### Aim:
Pull out the text lines from every row below and copy them word for word. Leave the pictures out of your answer.

[Text and element pointing rows]
************

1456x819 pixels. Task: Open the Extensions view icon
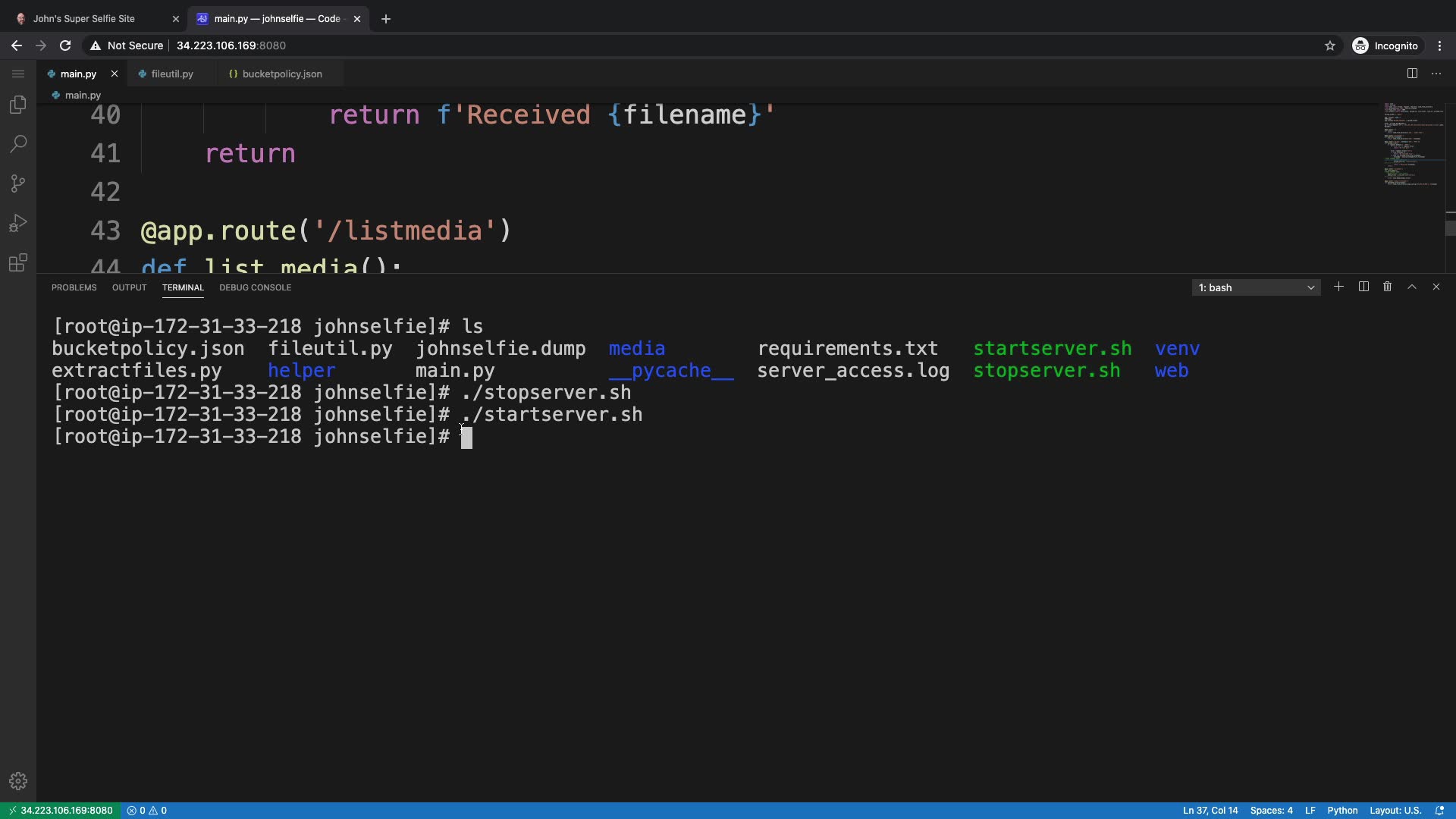pos(18,263)
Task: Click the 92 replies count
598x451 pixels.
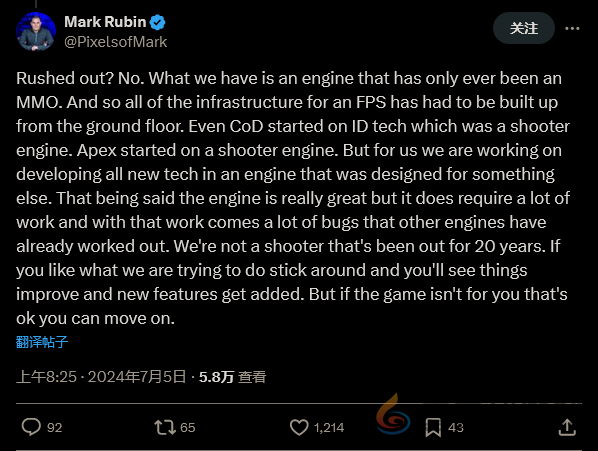Action: tap(55, 427)
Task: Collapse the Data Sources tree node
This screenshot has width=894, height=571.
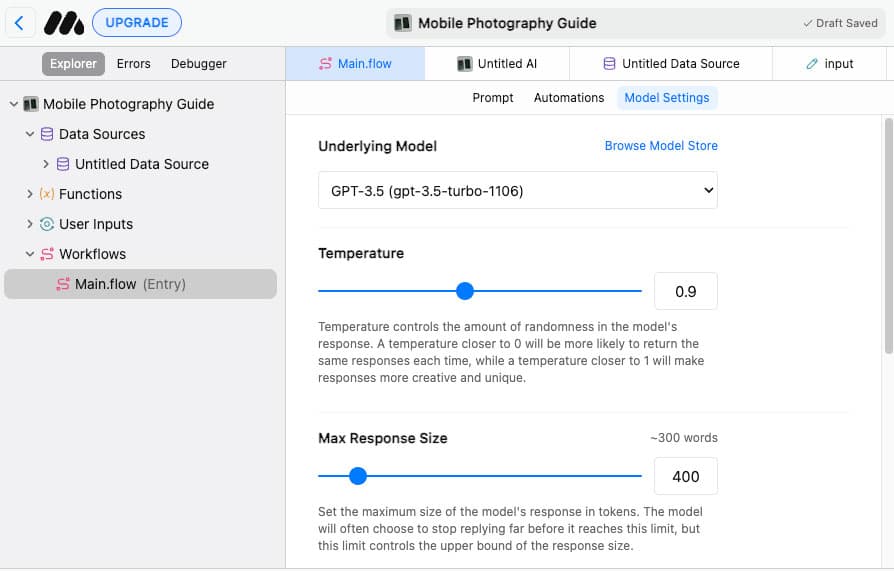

************

### The result:
1456x819 pixels. Task: Open the Extensions view icon
pos(18,263)
Task: Click the 92 replies count
598x451 pixels.
Action: tap(55, 427)
Task: Collapse the Data Sources tree node
This screenshot has width=894, height=571.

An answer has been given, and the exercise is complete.